Ernest Hemingway, from the Paris Review, in an interview formalized into a series “The Art of Fiction”

 

January 17

Extracting Life

Writers are socially observant. We find people endlessly fascinating, and real life is mysterious. Sometimes it’s hard to stop staring at the strut and squawk of my fellow man. They can be quite inspiring. Sometimes it’s hard to stop talking to them to see what in the world they’re thinking.

­— Julianna Baggott, novelist representing a wide range

 

Sit on a park bench or go to a pedestrian mall or art museum and people watch. Take notes. People are extraordinary in many ordinary ways.

 

January 18

Find a Writing Community

No doubt the truth is that as often as not the writing community saves the writer by its folly. It is partly made up of fools: young innocents who’ve not yet had the experience of valuing anything other than writing, and maniacs who, having considered other things, think writing the only truly valuable thing the human mind can do.

— John Gardner, from On Becoming a Novelist

 

Make a list of writer’s conferences you’d like to attend. Polish a writing sample and apply during the cold winter months.

 

January 19

Why I Write

My own reasons for writing, for setting down the story, are to a large extent selfish. With each story—and by story I mean anything I write—I am trying simply to work something out for myself.

— Roxanna Robinson, New York Times, “Writers on Writing”

 

You’ve had a long day. The cat threw up on the new sofa, your boss needs to know if you’ll work Thanksgiving, Ebola is going around. And, btw, your ex is in town, the one you think you’re not quite over. Is there anything else bothering you that you might want to talk about?

 

January 20

Block

There’s no such thing as writer’s block. That was invented by people in California who couldn’t write.
— Terry Pratchett

 

January 21

Block

I wrote a book. It sucked. I wrote nine more books. They sucked, too.
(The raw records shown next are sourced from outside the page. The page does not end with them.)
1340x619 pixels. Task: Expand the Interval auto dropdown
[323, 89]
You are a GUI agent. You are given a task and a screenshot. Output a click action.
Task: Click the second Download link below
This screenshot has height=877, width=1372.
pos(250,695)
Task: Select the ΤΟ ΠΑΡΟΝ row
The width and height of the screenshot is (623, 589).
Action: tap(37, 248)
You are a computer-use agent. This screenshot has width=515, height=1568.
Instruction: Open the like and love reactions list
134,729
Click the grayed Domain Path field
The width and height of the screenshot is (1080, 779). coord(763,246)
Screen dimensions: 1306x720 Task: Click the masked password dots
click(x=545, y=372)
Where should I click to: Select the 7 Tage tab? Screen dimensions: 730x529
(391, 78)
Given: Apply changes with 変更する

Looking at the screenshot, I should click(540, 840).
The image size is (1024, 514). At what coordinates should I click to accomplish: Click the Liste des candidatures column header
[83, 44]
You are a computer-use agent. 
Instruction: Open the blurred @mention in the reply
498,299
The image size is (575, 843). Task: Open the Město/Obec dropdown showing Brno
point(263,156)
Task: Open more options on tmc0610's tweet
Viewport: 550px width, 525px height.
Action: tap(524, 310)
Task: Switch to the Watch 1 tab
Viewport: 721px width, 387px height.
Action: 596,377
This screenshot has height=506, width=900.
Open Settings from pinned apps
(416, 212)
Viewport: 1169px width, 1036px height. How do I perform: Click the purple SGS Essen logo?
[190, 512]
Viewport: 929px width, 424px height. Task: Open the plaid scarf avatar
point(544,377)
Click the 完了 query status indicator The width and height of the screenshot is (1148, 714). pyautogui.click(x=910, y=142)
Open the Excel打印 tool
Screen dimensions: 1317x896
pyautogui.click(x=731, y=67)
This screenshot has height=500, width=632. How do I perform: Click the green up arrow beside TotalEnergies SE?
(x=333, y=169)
Meanwhile, I read every single thing I could find on publishing and writing, went to conferences, joined professional organizations, hooked up with fellow writers in critique groups, and didn’t give up. Then I wrote one more book.
Beth Revis, an American science fiction and fantasy writer

 

Do one thing right now that will enrich your professional career. Even if it’s just a list of books that are similar to your own. Read through the acknowledgements to find out who agented the book or who the editor was.